DATA SHOWN: Begin
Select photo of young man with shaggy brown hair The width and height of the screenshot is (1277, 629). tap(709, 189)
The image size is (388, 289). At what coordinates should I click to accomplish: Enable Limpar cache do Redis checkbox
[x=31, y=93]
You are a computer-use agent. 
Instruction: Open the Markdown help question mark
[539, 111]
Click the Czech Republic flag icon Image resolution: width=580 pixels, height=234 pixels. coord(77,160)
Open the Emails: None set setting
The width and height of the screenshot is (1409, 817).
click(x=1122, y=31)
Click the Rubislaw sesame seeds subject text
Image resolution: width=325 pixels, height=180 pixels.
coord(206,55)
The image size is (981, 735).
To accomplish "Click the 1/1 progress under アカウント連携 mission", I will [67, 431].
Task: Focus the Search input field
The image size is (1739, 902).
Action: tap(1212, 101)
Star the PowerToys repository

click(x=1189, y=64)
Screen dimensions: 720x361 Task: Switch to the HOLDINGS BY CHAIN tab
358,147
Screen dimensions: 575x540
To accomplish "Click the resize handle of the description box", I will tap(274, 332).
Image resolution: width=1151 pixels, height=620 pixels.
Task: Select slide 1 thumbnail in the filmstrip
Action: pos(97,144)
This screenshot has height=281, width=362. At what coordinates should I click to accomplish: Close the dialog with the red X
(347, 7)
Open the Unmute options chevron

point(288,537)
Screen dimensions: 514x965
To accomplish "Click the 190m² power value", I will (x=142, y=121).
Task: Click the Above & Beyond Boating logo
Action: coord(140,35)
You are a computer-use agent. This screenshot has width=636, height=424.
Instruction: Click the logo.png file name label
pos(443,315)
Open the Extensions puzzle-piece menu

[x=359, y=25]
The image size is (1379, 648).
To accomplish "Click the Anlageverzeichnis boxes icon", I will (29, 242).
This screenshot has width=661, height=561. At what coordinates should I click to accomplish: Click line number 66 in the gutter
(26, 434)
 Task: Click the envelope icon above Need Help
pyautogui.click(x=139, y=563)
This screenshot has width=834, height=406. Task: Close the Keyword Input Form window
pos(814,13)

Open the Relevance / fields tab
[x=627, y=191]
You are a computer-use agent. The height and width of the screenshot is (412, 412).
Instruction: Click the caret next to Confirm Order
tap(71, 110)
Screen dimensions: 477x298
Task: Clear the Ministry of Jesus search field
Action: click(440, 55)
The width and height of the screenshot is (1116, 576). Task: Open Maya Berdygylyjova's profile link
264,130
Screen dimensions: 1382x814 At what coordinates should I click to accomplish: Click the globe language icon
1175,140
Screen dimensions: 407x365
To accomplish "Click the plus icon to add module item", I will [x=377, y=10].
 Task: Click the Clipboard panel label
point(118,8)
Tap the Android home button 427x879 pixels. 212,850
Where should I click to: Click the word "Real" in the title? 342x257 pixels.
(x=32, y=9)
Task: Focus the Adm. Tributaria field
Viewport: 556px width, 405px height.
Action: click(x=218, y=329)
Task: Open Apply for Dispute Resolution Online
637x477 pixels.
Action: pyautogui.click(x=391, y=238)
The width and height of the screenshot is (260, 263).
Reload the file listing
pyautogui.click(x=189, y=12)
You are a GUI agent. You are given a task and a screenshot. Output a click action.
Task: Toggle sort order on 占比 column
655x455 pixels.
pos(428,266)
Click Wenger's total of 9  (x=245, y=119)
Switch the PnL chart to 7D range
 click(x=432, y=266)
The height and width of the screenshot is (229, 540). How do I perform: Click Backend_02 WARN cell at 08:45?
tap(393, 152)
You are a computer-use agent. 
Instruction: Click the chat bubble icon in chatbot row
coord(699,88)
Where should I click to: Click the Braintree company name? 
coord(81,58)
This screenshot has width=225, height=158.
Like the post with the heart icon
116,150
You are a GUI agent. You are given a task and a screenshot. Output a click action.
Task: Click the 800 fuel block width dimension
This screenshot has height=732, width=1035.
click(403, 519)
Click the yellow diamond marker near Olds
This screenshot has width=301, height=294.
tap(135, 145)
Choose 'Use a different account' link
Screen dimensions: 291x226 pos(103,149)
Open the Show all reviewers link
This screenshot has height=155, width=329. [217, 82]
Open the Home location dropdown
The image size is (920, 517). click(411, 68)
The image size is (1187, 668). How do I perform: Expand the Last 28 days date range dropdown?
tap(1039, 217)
DATA SHOWN: End
EXERCISE DESCRIPTION:
Each entry shown above should be copied out exactly.

THE COMPLETED TASK:
Select photo of young man with shaggy brown hair The width and height of the screenshot is (1277, 629). tap(709, 189)
The image size is (388, 289). At what coordinates should I click to accomplish: Enable Limpar cache do Redis checkbox
[x=31, y=93]
You are a computer-use agent. 
Instruction: Open the Markdown help question mark
[539, 111]
Click the Czech Republic flag icon Image resolution: width=580 pixels, height=234 pixels. coord(77,160)
Open the Emails: None set setting
The width and height of the screenshot is (1409, 817).
click(x=1122, y=31)
Click the Rubislaw sesame seeds subject text
Image resolution: width=325 pixels, height=180 pixels.
coord(206,55)
The image size is (981, 735).
To accomplish "Click the 1/1 progress under アカウント連携 mission", I will [67, 431].
Task: Focus the Search input field
The image size is (1739, 902).
Action: tap(1212, 101)
Star the PowerToys repository

click(x=1189, y=64)
Screen dimensions: 720x361 Task: Switch to the HOLDINGS BY CHAIN tab
358,147
Screen dimensions: 575x540
To accomplish "Click the resize handle of the description box", I will tap(274, 332).
Image resolution: width=1151 pixels, height=620 pixels.
Task: Select slide 1 thumbnail in the filmstrip
Action: pos(97,144)
This screenshot has height=281, width=362. At what coordinates should I click to accomplish: Close the dialog with the red X
(347, 7)
Open the Unmute options chevron

point(288,537)
Screen dimensions: 514x965
To accomplish "Click the 190m² power value", I will (x=142, y=121).
Task: Click the Above & Beyond Boating logo
Action: coord(140,35)
You are a computer-use agent. This screenshot has width=636, height=424.
Instruction: Click the logo.png file name label
pos(443,315)
Open the Extensions puzzle-piece menu

[x=359, y=25]
The image size is (1379, 648).
To accomplish "Click the Anlageverzeichnis boxes icon", I will (29, 242).
This screenshot has width=661, height=561. At what coordinates should I click to accomplish: Click line number 66 in the gutter
(26, 434)
 Task: Click the envelope icon above Need Help
pyautogui.click(x=139, y=563)
This screenshot has width=834, height=406. Task: Close the Keyword Input Form window
pos(814,13)

Open the Relevance / fields tab
[x=627, y=191]
You are a computer-use agent. The height and width of the screenshot is (412, 412).
Instruction: Click the caret next to Confirm Order
tap(71, 110)
Screen dimensions: 477x298
Task: Clear the Ministry of Jesus search field
Action: click(440, 55)
The width and height of the screenshot is (1116, 576). Task: Open Maya Berdygylyjova's profile link
264,130
Screen dimensions: 1382x814 At what coordinates should I click to accomplish: Click the globe language icon
1175,140
Screen dimensions: 407x365
To accomplish "Click the plus icon to add module item", I will [x=377, y=10].
 Task: Click the Clipboard panel label
point(118,8)
Tap the Android home button 427x879 pixels. 212,850
Where should I click to: Click the word "Real" in the title? 342x257 pixels.
(x=32, y=9)
Task: Focus the Adm. Tributaria field
Viewport: 556px width, 405px height.
Action: click(x=218, y=329)
Task: Open Apply for Dispute Resolution Online
637x477 pixels.
Action: pyautogui.click(x=391, y=238)
The width and height of the screenshot is (260, 263).
Reload the file listing
pyautogui.click(x=189, y=12)
You are a GUI agent. You are given a task and a screenshot. Output a click action.
Task: Toggle sort order on 占比 column
655x455 pixels.
pos(428,266)
Click Wenger's total of 9  (x=245, y=119)
Switch the PnL chart to 7D range
 click(x=432, y=266)
The height and width of the screenshot is (229, 540). How do I perform: Click Backend_02 WARN cell at 08:45?
tap(393, 152)
You are a computer-use agent. 
Instruction: Click the chat bubble icon in chatbot row
coord(699,88)
Where should I click to: Click the Braintree company name? 
coord(81,58)
This screenshot has width=225, height=158.
Like the post with the heart icon
116,150
You are a GUI agent. You are given a task and a screenshot. Output a click action.
Task: Click the 800 fuel block width dimension
This screenshot has height=732, width=1035.
click(403, 519)
Click the yellow diamond marker near Olds
This screenshot has width=301, height=294.
tap(135, 145)
Choose 'Use a different account' link
Screen dimensions: 291x226 pos(103,149)
Open the Show all reviewers link
This screenshot has height=155, width=329. [217, 82]
Open the Home location dropdown
The image size is (920, 517). click(411, 68)
The image size is (1187, 668). How do I perform: Expand the Last 28 days date range dropdown?
tap(1039, 217)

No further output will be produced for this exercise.